Il frutto dello Spirito, al singolare. Le nove parole insieme formano il frutto dello Spirito. Non se ne possono scegliere alcune, e lasciarne da parte altre. Sono come gli spicchi di un mandarino, insieme formano il mandarino. Insieme questi spicchi formano il frutto dello Spirito.

Il frutto dello Spirito. Un frutto ha bisogno del tempo per crescere. Inoltre non cresce da solo. Grazie a Dio il frutto cresce. Ma questo non toglie la nostra responsabilità. Dal seme al frutto. Su molte cose non possiamo incidere più di tanto, penso al sole o alle tempeste ma possiamo comunque annaffiare, fertilizzare, potare.

Si può parlare del fattore Dio e del fattore umano con il frutto dello Spirito. Il fattore Dio implica che il frutto è in definitiva un dono di Dio, che è lo Spirito che permette al frutto di crescere nella tua vita.
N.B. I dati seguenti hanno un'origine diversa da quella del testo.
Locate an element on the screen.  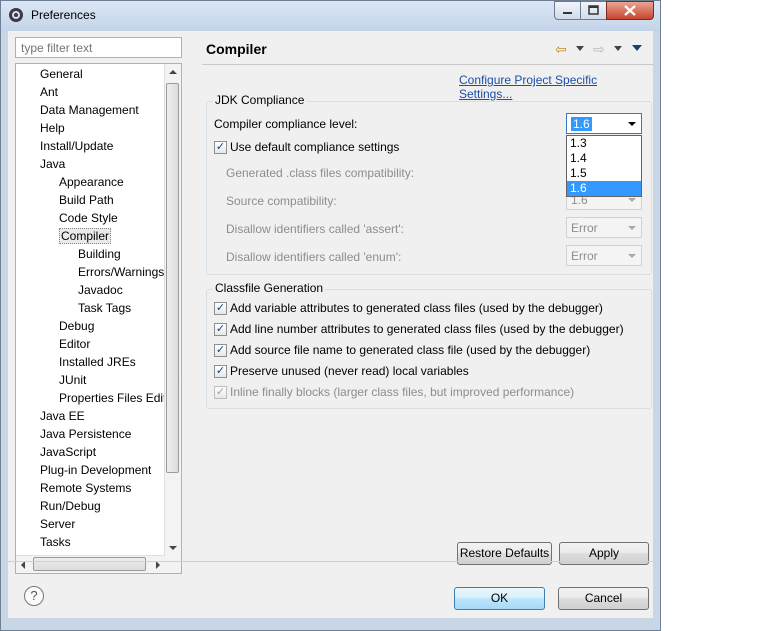
tree-item-label: Properties Files Edito is located at coordinates (116, 398).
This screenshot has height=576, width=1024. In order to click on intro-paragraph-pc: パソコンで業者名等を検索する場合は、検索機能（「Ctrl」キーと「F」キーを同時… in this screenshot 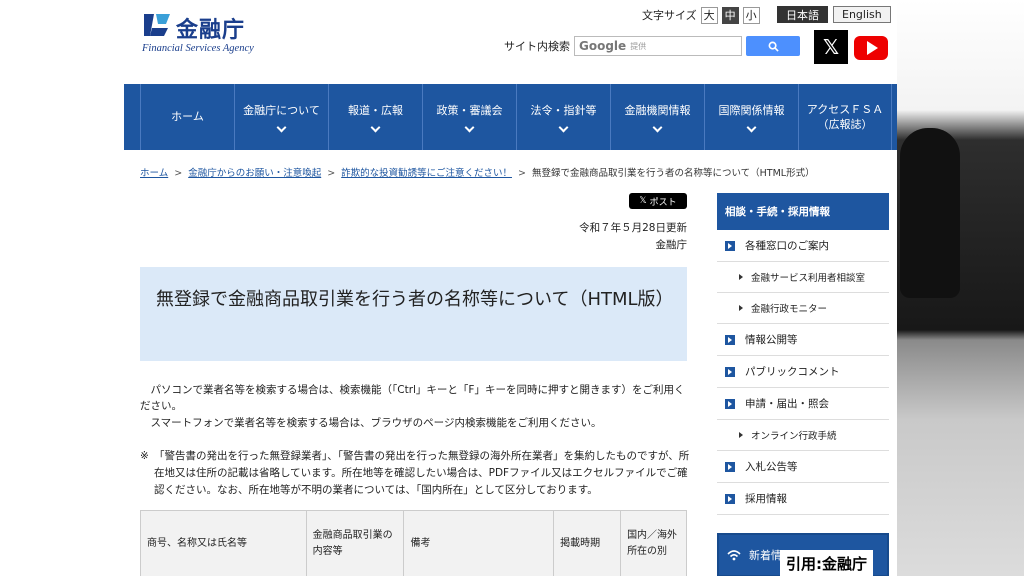, I will do `click(412, 398)`.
Ma il fattore umano è che ti concentri consapevolmente su quel frutto, che rimuovi gli ostacoli, che togli le erbacce, che dai l’acqua quando serve, etc.

Quando il frutto dello Spirito fiorisce nelle nostre vite, questo è in primo luogo un dono di Dio, ma anche i nostri sforzi hanno un loro ruolo. Dio ci vuole partecipi nel suo Regno.